The reason why these classes are not so good for API developers is that these helpful classes are not easily extended - few, if any, of the methods or properties are virtual. Microsoft's own recommendation for API developers and developers of third-party libraries is that they use the Collection<T>, KeyedCollection<TKey, TItem>, and ReadOnlyCollection<T>, as these classes deliberately provide virtual methods which can be overridden to provide customisation.

So, here is my implementation of a SortedKeyedCollection<TKey, TItem>, which extends the KeyedCollection and sorts the objects at the point at which they are inserted. I'm adding this code to Google Code, more as a safe repository than to start an open source project - the project's just a shell at the moment, seeing as I can't get an SVN connection to it from work.

   1:  using System.Collections.Generic;
   2:  using System.Collections.ObjectModel;
   3:   
   4:  public abstract class SortedKeyedCollection<TKey, TItem> : KeyedCollection<TKey, TItem>
   5:  {
   6:      protected virtual IComparer<TKey> KeyComparer
   7:      {
   8:          get 
   9:          {
  10:              return Comparer<TKey>.Default;
  11:          }
  12:      }
  13:   
  14:      protected override void InsertItem(int index, TItem item)
  15:      {
  16:          int insertIndex = index;
  17:   
  18:          for (int i = 0; i < Count; i++)
  19:          {
  20:              TItem retrievedItem = this[i];
  21:              if (KeyComparer.Compare(GetKeyForItem(item), GetKeyForItem(retrievedItem)) < 0)
  22:              {
  23:                  insertIndex = i;
  24:                  break;
  25:              }
  26:          }
  27:   
  28:          base.InsertItem(insertIndex, item);
  29:      }
  30:  }

The InsertItem override does most of the work - if you're adding a new object, it intercepts that call, and works out the index that you should be inserting the object, based on its key. By default, it uses the Comparer<TKey>.Default, so string keys are compared using the default (case-insensitive) comparer, and other primitives such as ints and decimals are compared in a similar fashion. By providing a virtual property KeyComparer, I've allowed the user of the class to provide their own IComparer<TKey>, should they want to use a specific comparer, for instance if the key is a custom class.

2 comments:

Unknown said...

First of all, thank you for your posting.
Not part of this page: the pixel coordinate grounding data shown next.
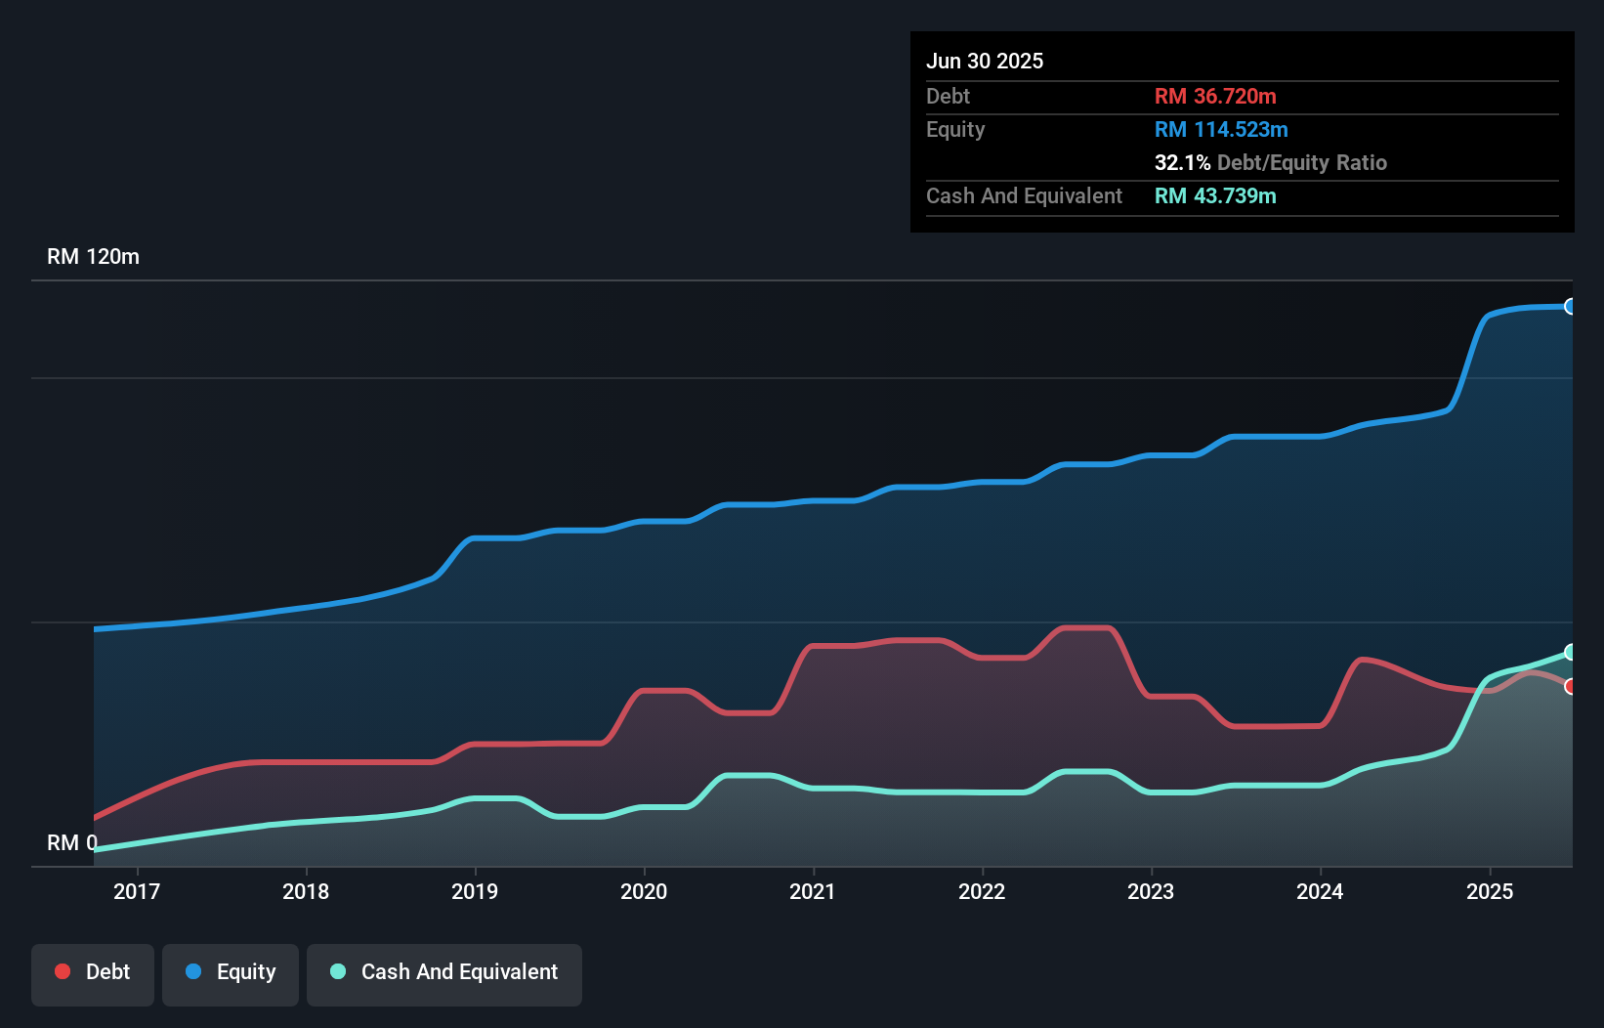Screen dimensions: 1604x1028
Task: Click the 32.1% Debt/Equity Ratio text
Action: pos(1271,162)

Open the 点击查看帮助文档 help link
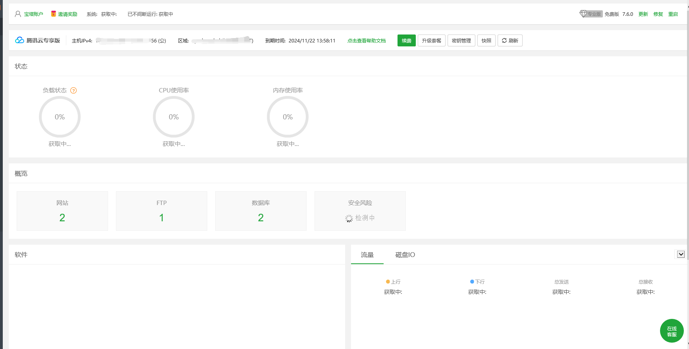pyautogui.click(x=366, y=40)
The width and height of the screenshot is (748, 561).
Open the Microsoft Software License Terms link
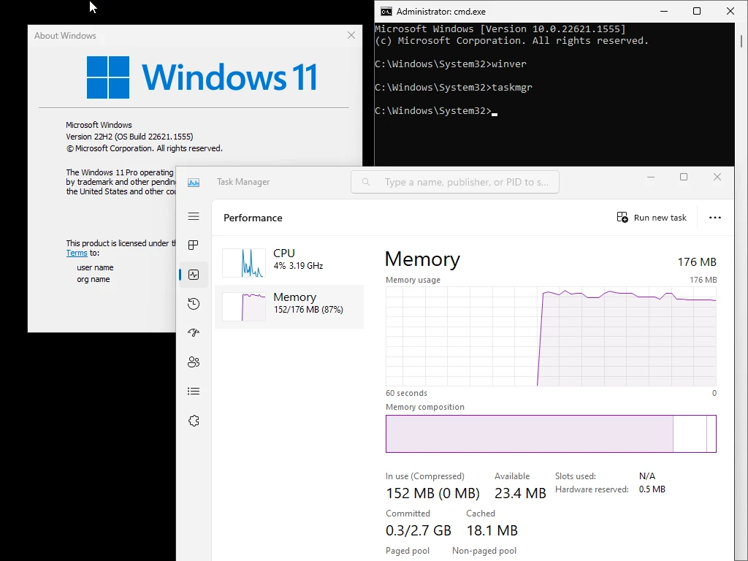tap(76, 253)
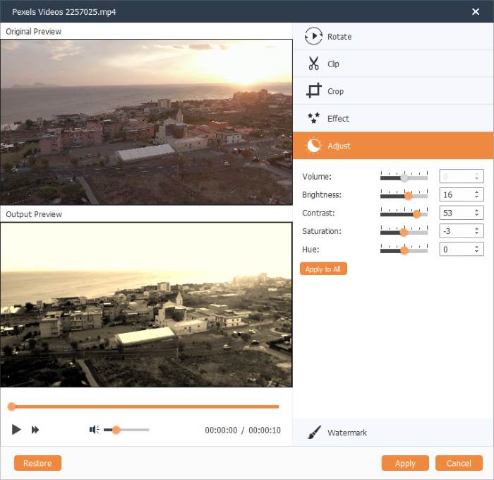Click the Cancel button
This screenshot has width=494, height=480.
click(x=459, y=463)
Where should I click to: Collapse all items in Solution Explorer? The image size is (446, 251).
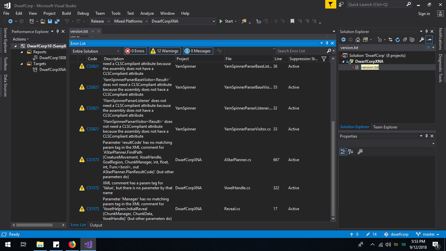tap(405, 40)
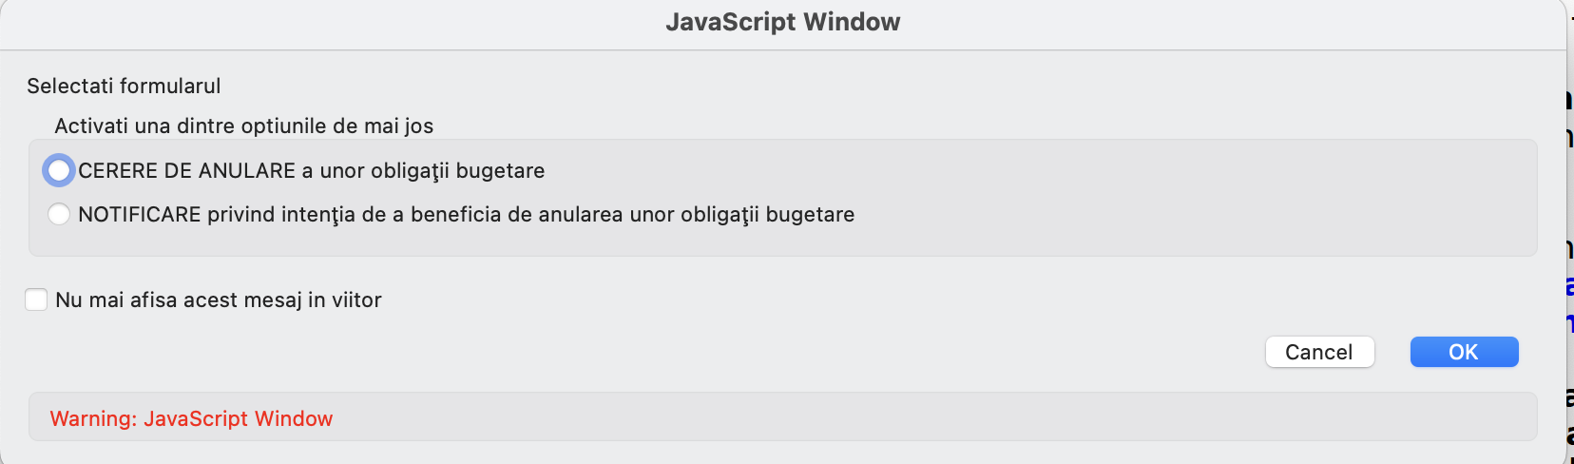Viewport: 1574px width, 464px height.
Task: Click the CERERE DE ANULARE label text
Action: (x=186, y=171)
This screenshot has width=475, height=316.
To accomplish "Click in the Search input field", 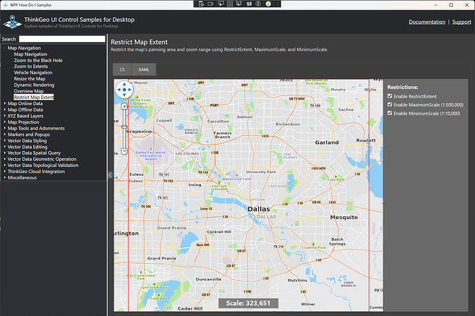I will click(62, 39).
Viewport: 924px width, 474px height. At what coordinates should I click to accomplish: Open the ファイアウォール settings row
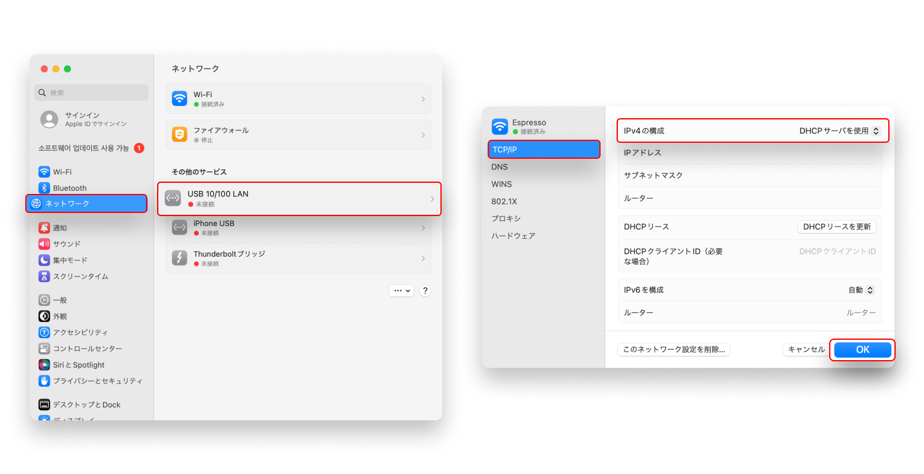[299, 135]
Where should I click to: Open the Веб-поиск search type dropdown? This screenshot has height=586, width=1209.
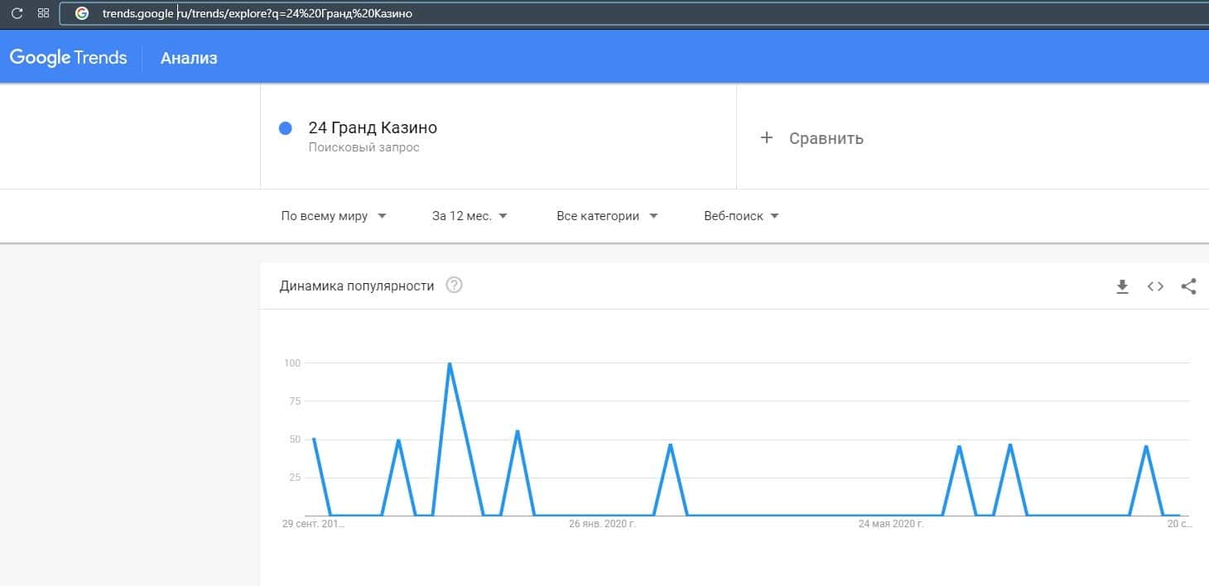coord(741,216)
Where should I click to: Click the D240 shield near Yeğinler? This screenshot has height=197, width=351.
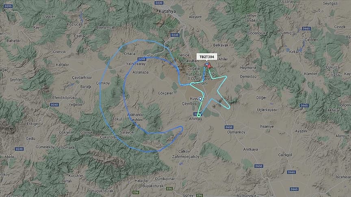coord(54,105)
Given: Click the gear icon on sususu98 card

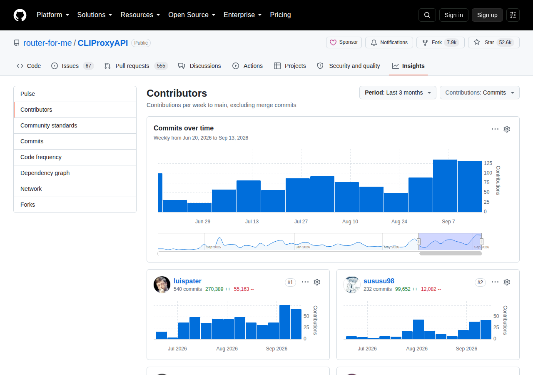Looking at the screenshot, I should (507, 282).
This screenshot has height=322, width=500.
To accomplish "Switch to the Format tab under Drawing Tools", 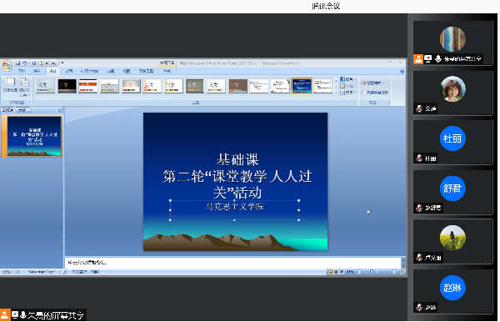I will (168, 71).
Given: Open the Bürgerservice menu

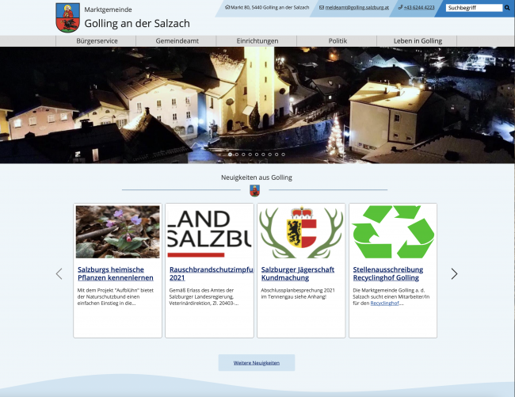Looking at the screenshot, I should (97, 40).
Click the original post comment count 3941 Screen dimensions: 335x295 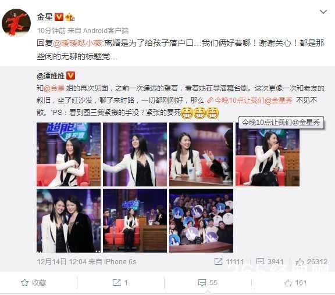(270, 261)
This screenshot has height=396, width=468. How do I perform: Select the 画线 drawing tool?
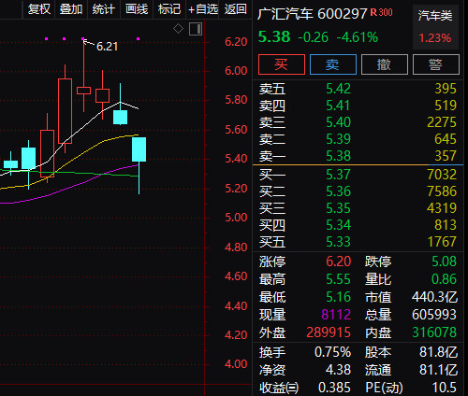[137, 9]
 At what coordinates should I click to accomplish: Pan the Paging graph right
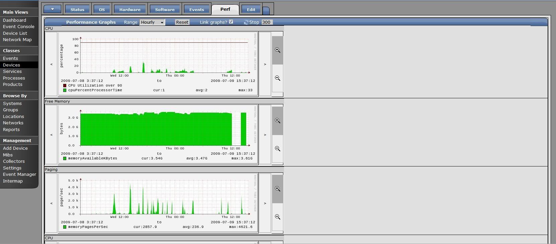(x=265, y=203)
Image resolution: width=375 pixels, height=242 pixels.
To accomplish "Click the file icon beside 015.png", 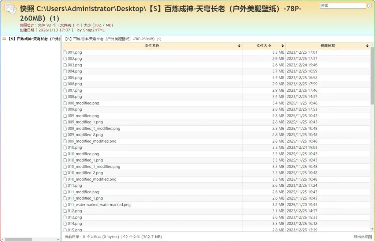I will (65, 230).
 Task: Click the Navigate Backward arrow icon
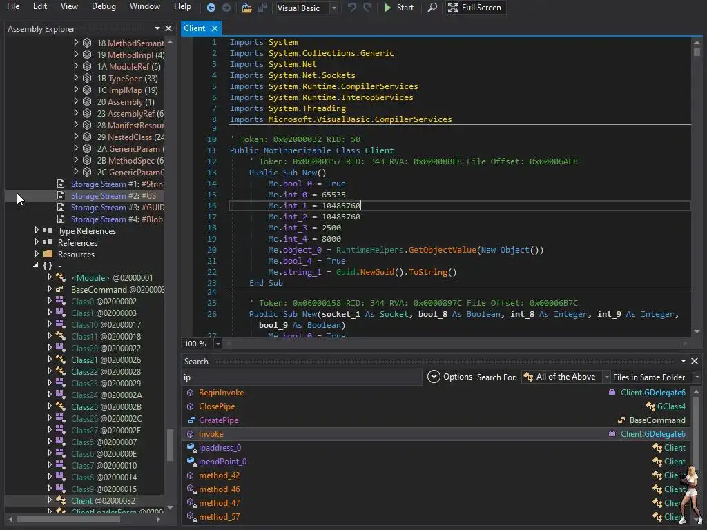click(x=211, y=8)
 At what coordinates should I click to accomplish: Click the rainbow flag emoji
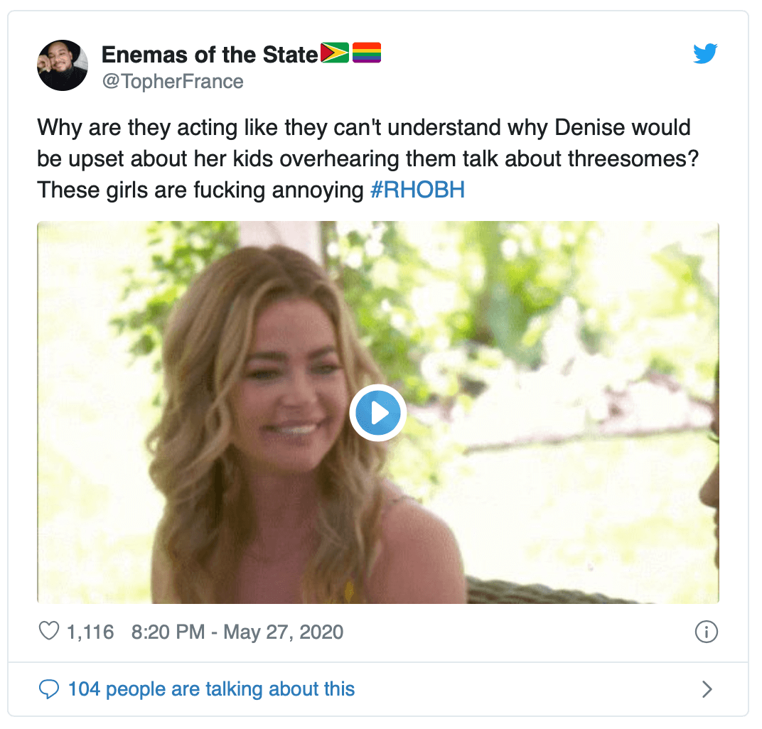[367, 53]
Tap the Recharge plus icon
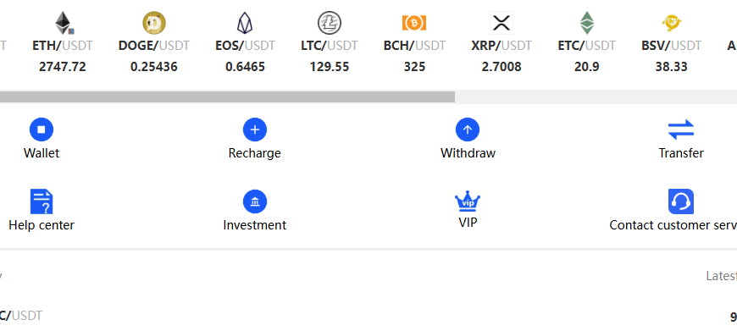This screenshot has width=737, height=331. [255, 130]
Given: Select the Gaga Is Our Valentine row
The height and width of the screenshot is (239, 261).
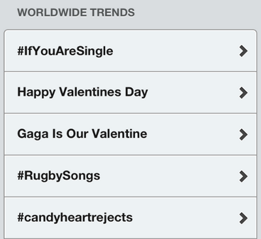Looking at the screenshot, I should tap(131, 134).
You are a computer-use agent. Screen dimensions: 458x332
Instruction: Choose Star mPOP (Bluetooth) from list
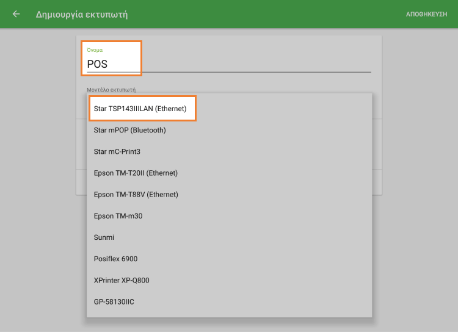click(x=130, y=130)
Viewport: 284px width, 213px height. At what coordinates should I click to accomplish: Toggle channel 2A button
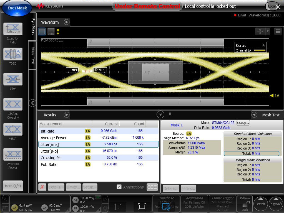tap(44, 207)
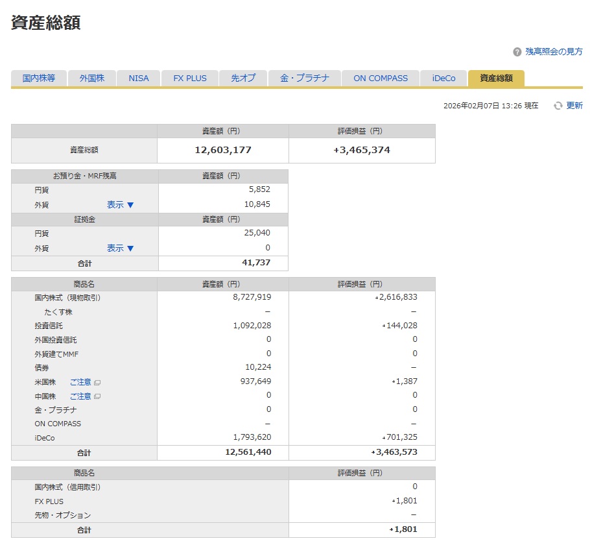
Task: Switch to the 国内株等 tab
Action: (x=39, y=78)
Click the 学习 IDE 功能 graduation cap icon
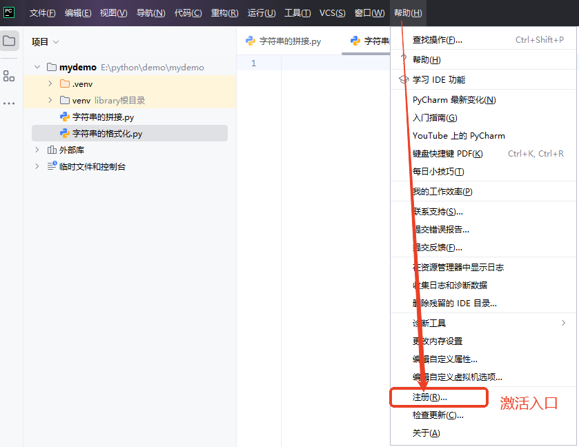Screen dimensions: 579x447 (403, 80)
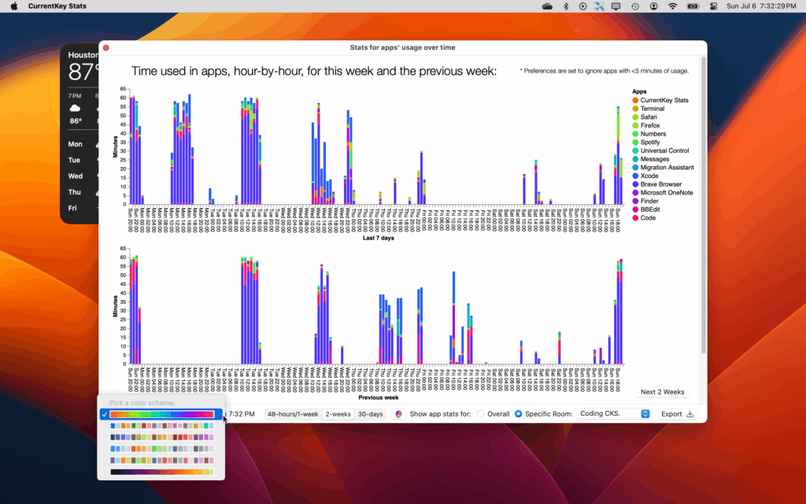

However, by your implementation, I have to compare the new item with all the existed ones, EVERY TIME I want to insert a new item.

Suppose I want to insert 1000 items, the performance is highly doubted. From this point of view, maybe a manual call of sort after inserting all items will be better.

David Keaveny said...

Well, we could probably maintain an internal array of keys, and use Array.BinarySearch<T> on that, but we'd have to do some performance testing to see how that measures up.

Changing the implementation for adding multiple items is a little harder, as since the class inherits from KeyedCollection, there are relatively few methods to override. I could shadow the Add methods, but it's not quite so tidy.